What you are asked to do: The answer must be one number: the count of lines in the data below that include "Práticas".

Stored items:
☆ ☆ ☆ ☆ ☆
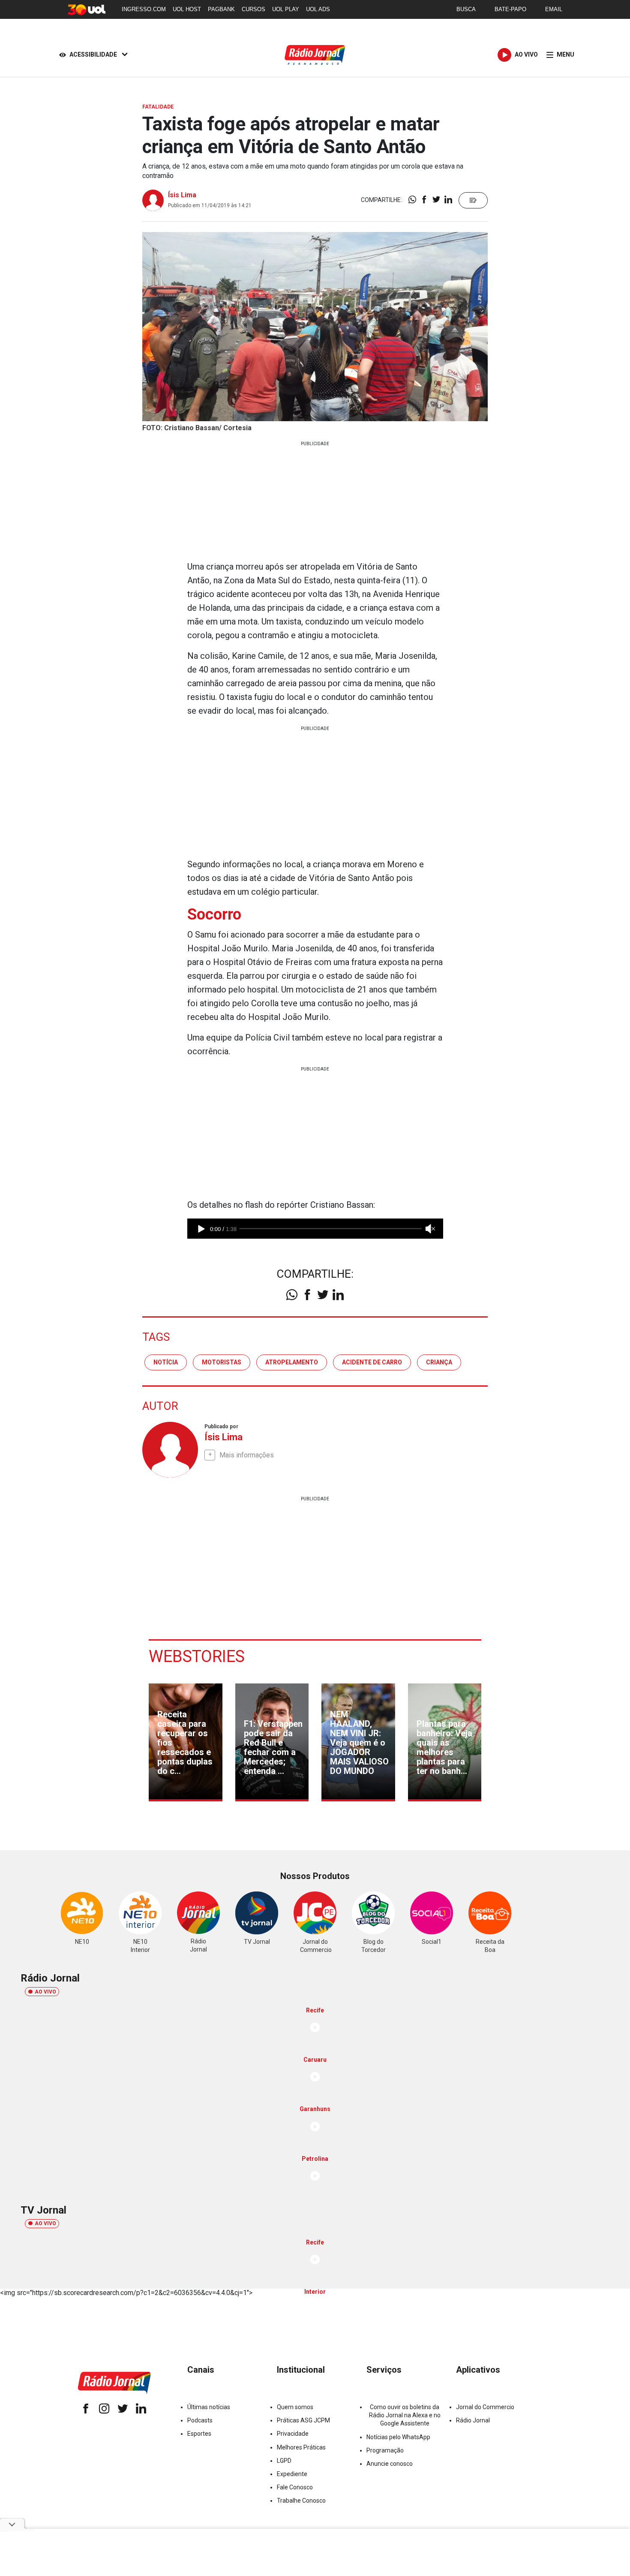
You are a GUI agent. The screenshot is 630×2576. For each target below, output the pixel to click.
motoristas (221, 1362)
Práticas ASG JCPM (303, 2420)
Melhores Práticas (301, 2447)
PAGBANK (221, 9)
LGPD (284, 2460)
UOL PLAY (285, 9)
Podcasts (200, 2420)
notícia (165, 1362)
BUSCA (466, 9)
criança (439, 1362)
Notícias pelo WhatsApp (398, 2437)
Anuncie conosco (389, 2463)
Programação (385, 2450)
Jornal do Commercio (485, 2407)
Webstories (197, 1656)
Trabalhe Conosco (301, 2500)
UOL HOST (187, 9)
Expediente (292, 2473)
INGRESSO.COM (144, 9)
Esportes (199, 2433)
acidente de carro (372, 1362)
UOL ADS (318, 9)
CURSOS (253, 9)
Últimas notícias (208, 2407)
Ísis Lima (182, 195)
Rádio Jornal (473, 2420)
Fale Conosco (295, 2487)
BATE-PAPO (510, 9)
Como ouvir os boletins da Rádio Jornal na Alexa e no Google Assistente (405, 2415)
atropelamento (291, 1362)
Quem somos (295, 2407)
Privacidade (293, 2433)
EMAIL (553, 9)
☆ ☆ ☆ ☆ ☆
Your response: 2